• [Data extracts]:
▼

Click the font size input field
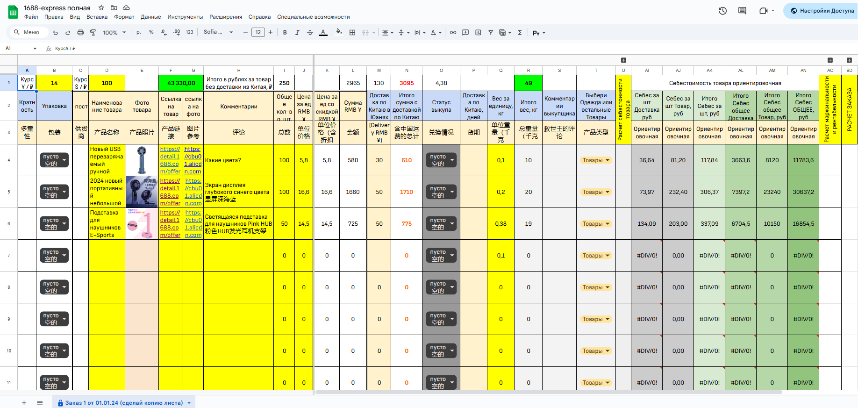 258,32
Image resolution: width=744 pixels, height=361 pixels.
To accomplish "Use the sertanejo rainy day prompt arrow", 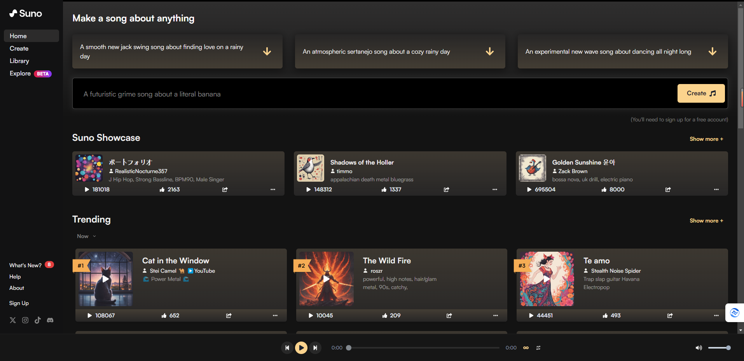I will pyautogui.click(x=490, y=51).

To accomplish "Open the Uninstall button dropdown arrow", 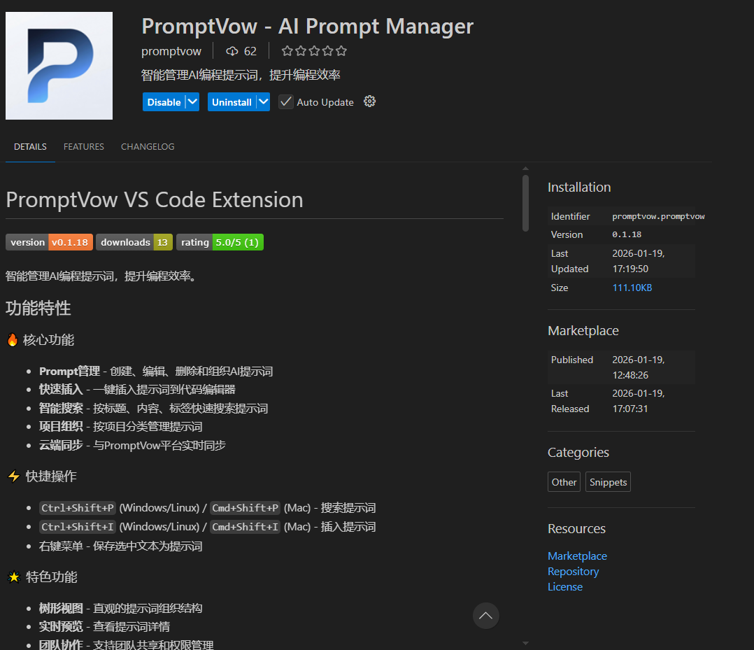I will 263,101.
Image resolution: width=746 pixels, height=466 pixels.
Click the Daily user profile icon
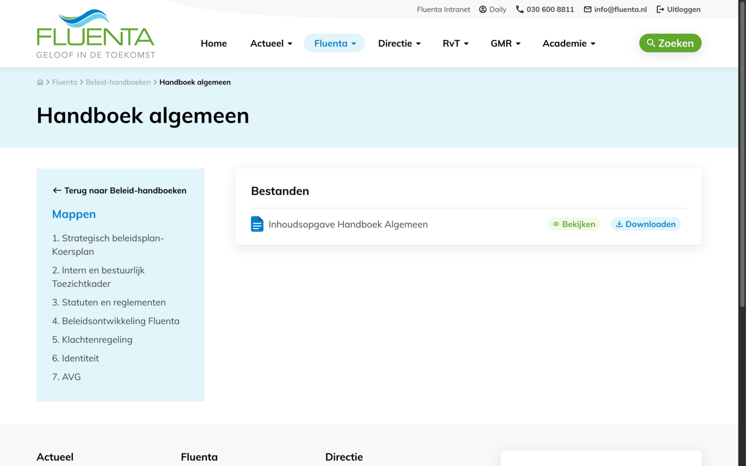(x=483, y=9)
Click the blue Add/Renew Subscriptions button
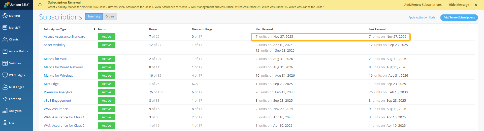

▲
▼

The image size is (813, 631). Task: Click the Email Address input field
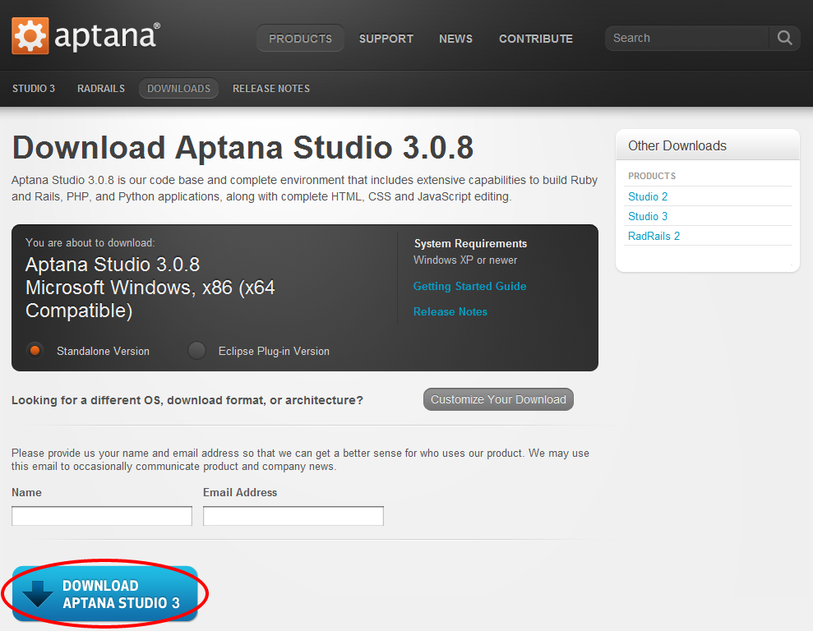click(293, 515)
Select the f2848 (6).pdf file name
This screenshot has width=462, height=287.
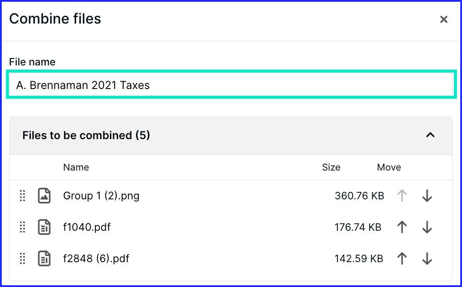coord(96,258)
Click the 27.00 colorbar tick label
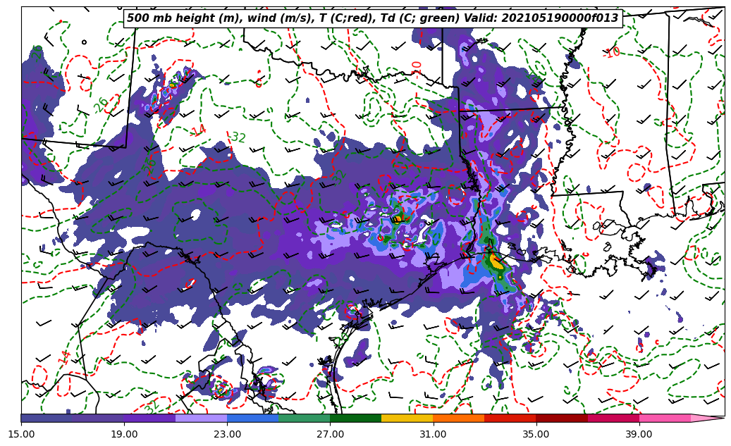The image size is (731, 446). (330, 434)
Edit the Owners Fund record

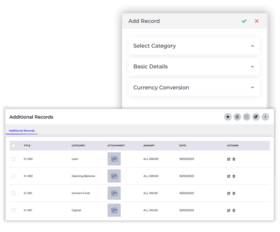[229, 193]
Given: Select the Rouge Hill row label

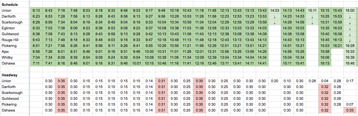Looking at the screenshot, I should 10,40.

▲
▼

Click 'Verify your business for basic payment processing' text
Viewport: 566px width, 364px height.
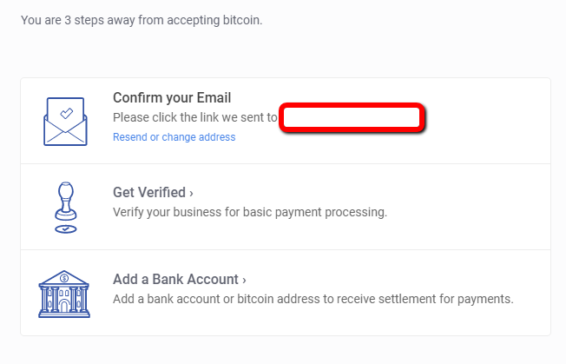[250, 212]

▲

• [What this task involves]: What lines in the records contain the word "resolution"? Return each one.

• [Final answer]:
Image resolution: width=744 pixels, height=361 pixels.
Image resolution: width=746 pixels, height=466 pixels.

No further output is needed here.